## BRIEF
Starting at the line below with "Instruction: Click the" and stopping at the line with "Image resolution: width=941", please print each line exactly, those two included, and skip every picture.

## INPUT FOR THIS TASK

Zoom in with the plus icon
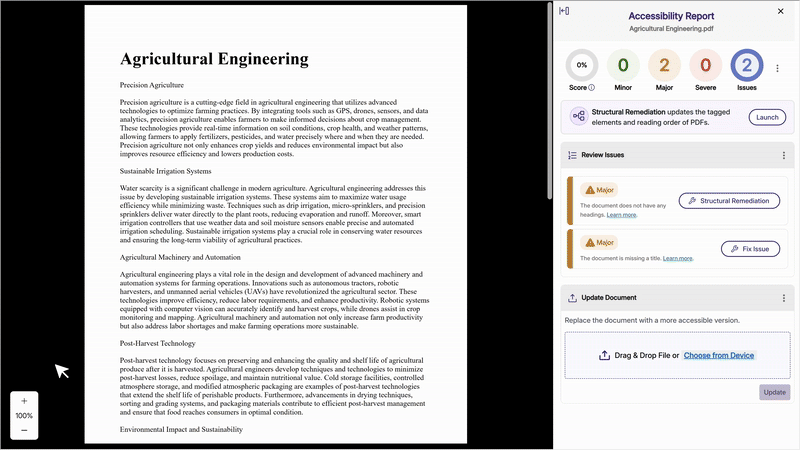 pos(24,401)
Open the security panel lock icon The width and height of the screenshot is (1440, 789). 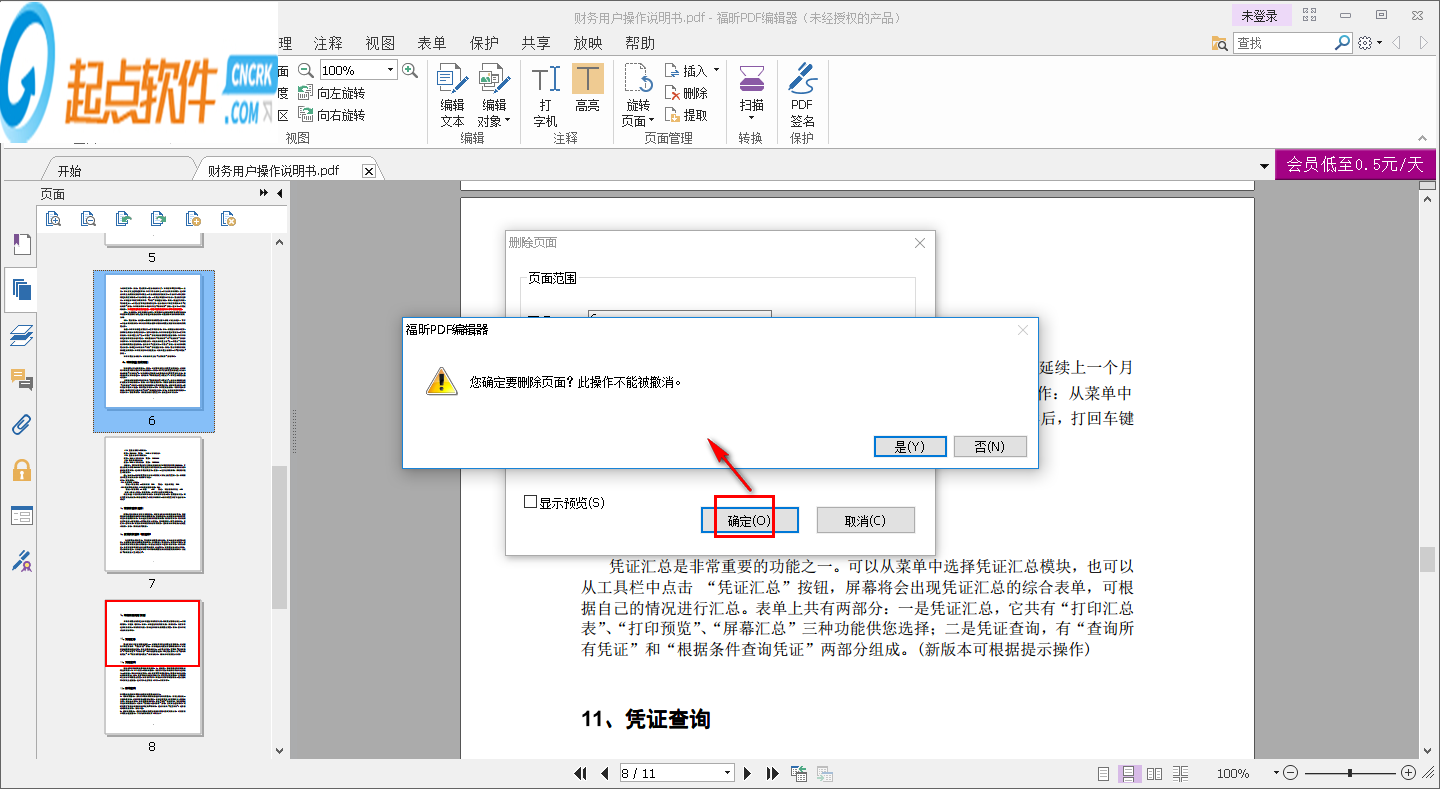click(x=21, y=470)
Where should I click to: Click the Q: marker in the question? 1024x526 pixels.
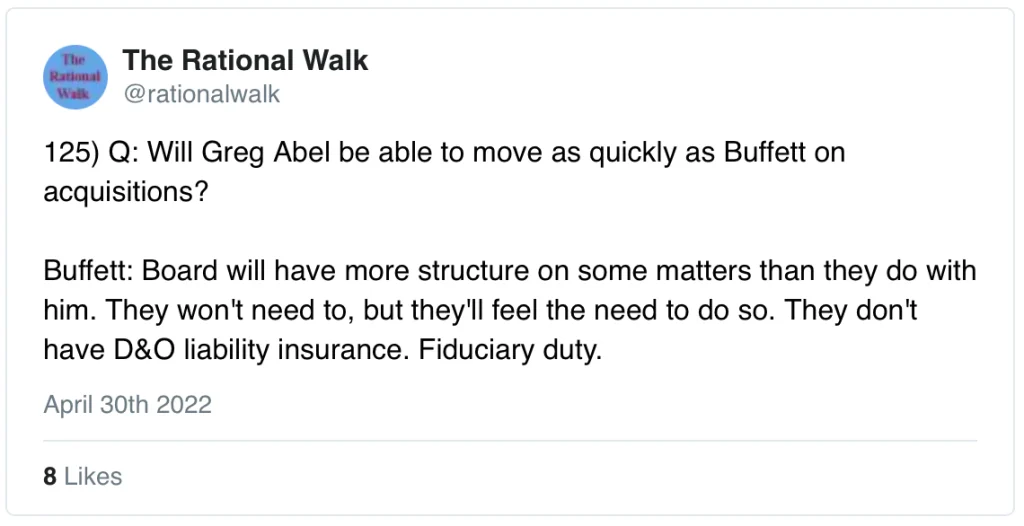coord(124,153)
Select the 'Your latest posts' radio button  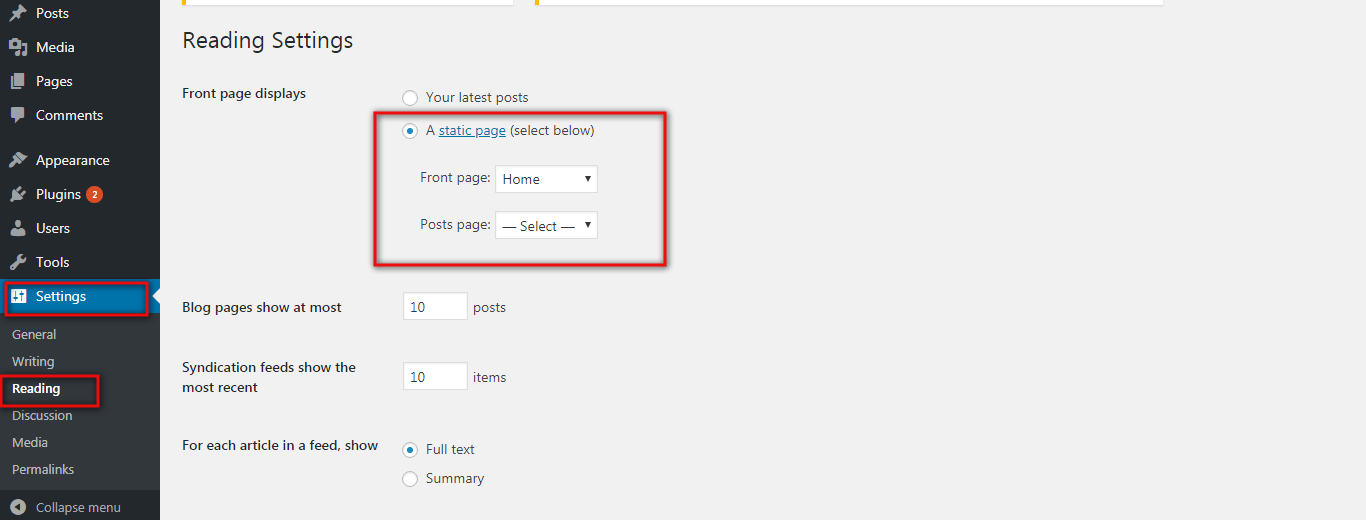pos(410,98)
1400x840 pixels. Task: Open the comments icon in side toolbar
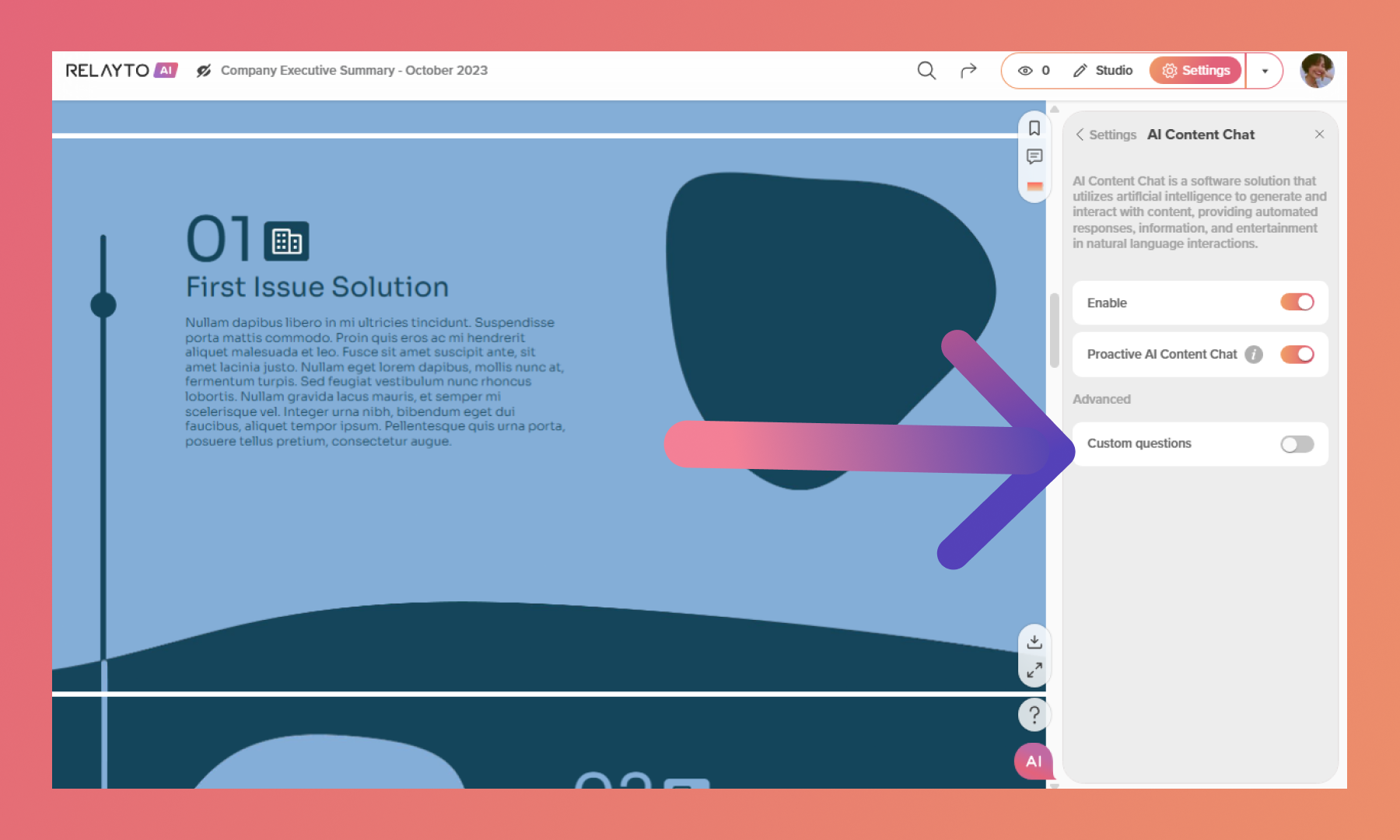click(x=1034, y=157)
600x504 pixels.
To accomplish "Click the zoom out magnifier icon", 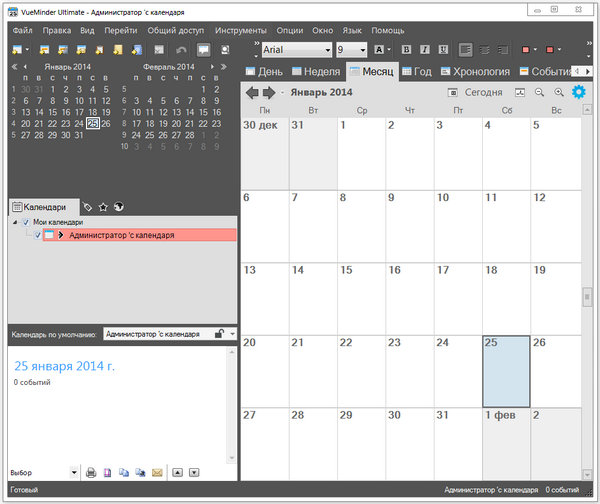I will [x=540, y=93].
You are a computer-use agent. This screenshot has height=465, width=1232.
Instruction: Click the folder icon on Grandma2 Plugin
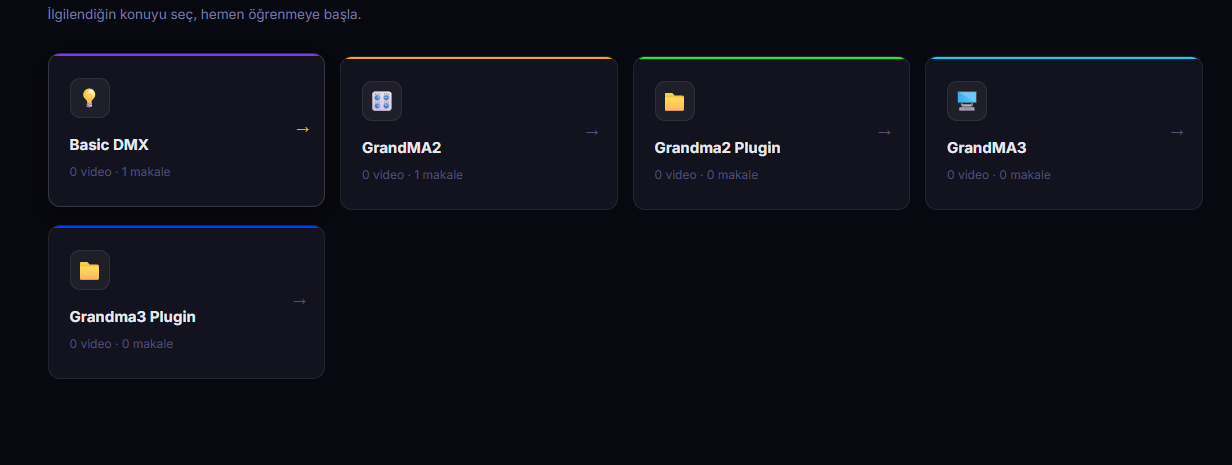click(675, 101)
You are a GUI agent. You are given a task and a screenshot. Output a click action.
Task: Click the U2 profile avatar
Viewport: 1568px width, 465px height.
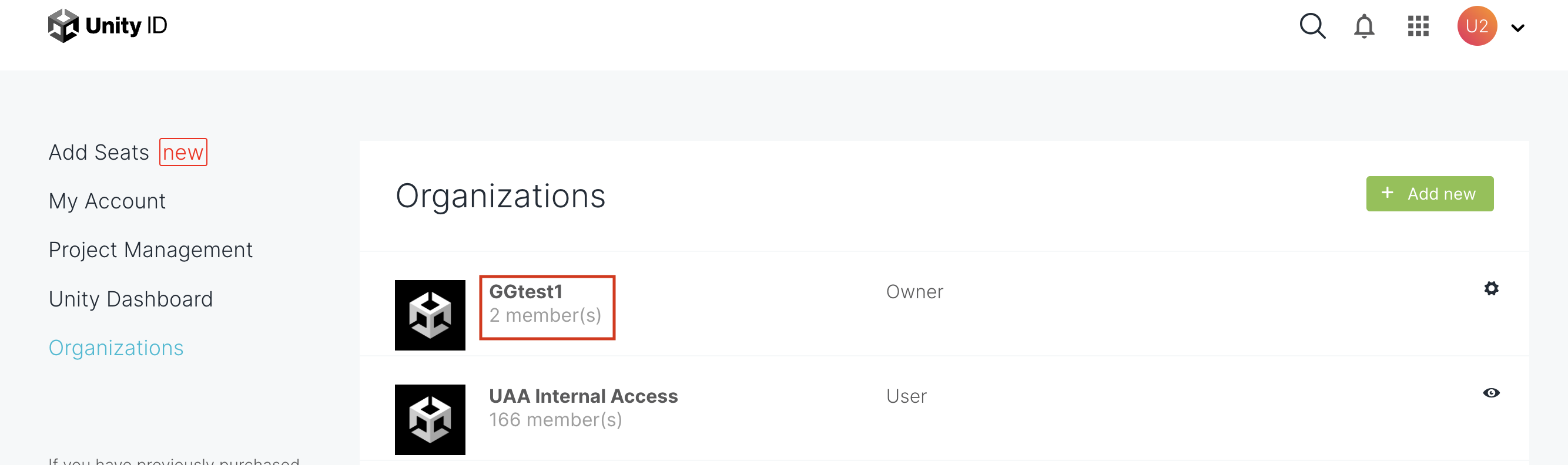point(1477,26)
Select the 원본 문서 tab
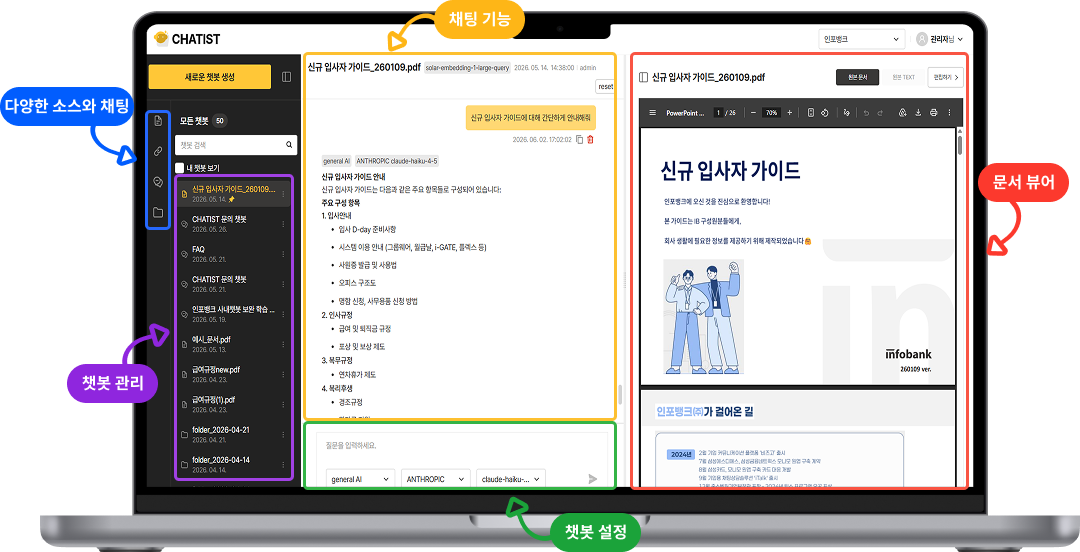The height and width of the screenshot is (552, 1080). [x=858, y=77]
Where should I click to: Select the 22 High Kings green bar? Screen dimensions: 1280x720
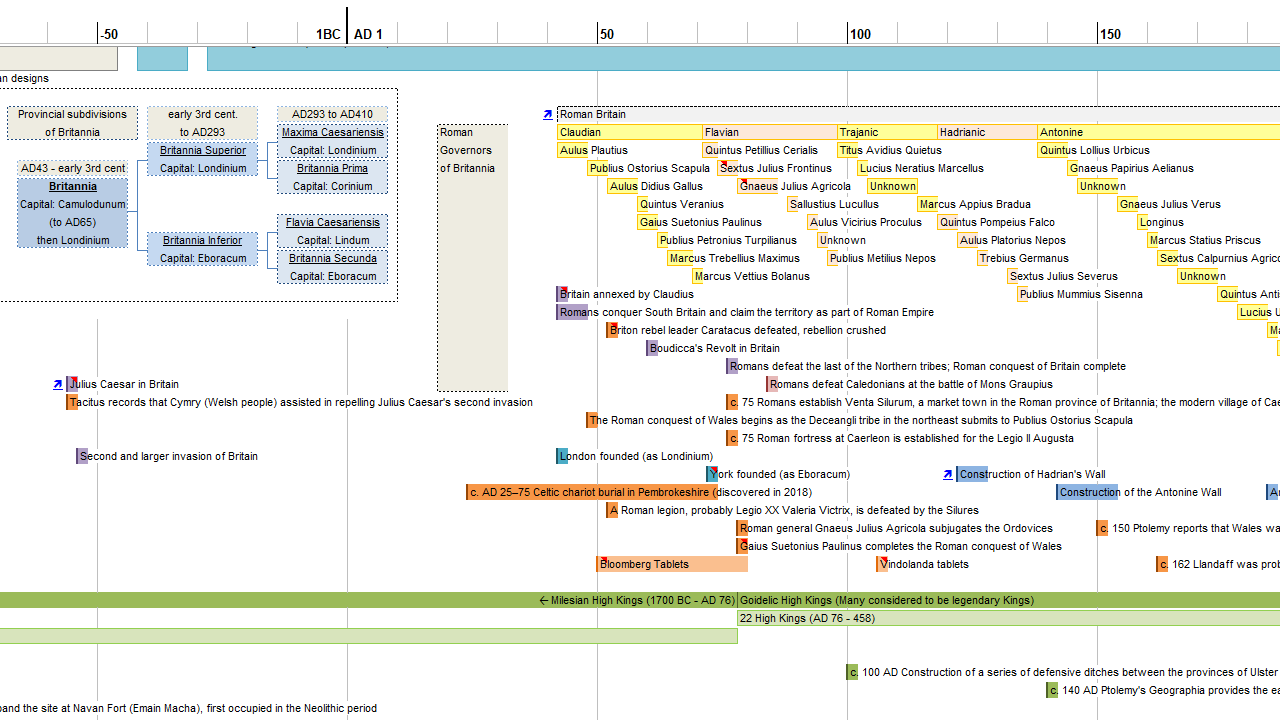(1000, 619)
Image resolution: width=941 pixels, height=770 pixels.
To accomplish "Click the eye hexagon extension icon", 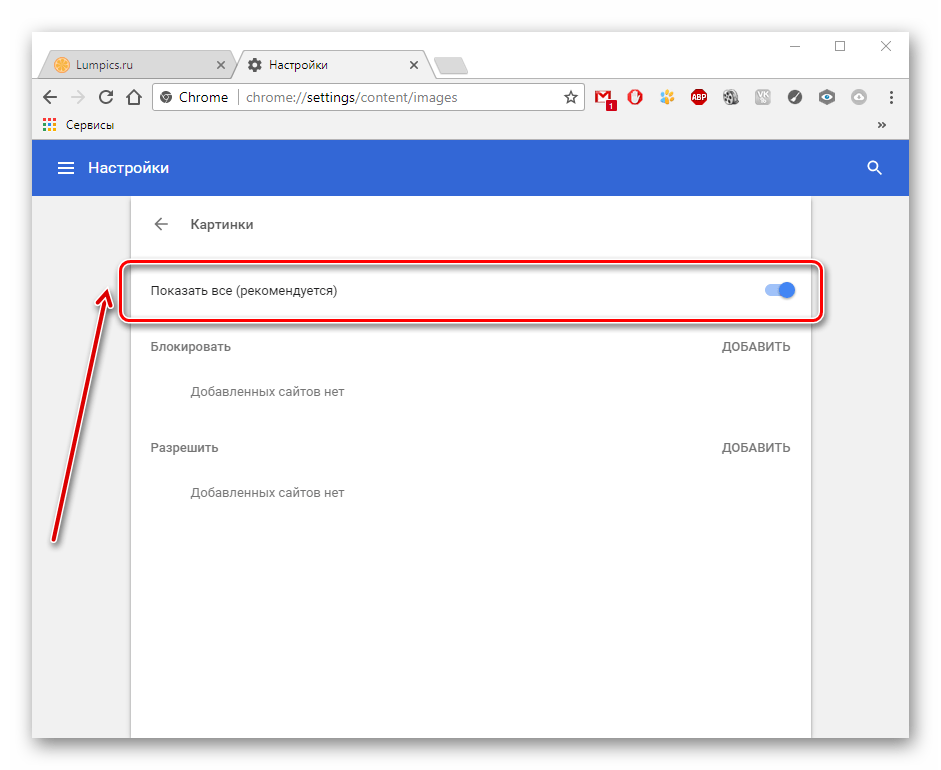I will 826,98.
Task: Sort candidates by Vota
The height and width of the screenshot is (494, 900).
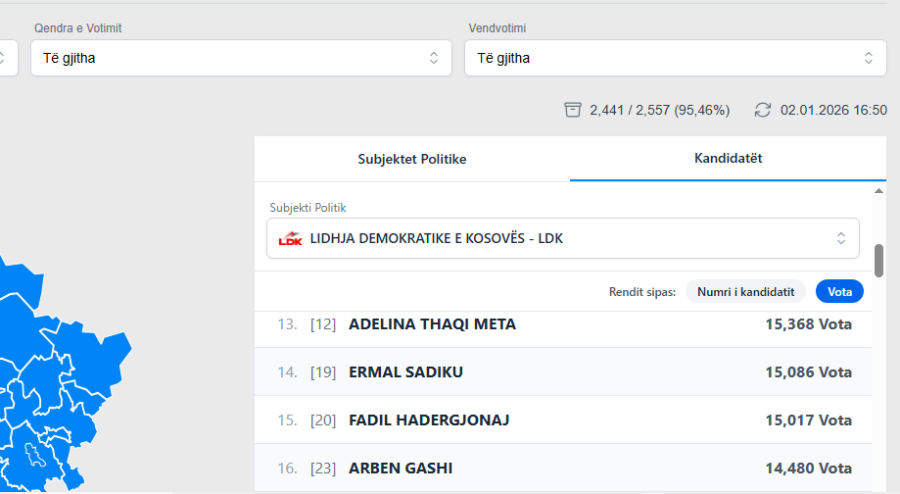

## ANSWER TO THIS TASK
Instruction: Click the folder icon on Grandma2 Plugin
click(675, 101)
You are a GUI agent. You are given a task and a screenshot. Output a click action.
Task: Click the U2 profile avatar
Viewport: 1568px width, 465px height.
point(1477,26)
Select the 원본 문서 tab
The height and width of the screenshot is (552, 1080). [x=858, y=77]
Where should I click to: Select the 22 High Kings green bar? Screen dimensions: 1280x720
(1000, 619)
Image resolution: width=941 pixels, height=770 pixels.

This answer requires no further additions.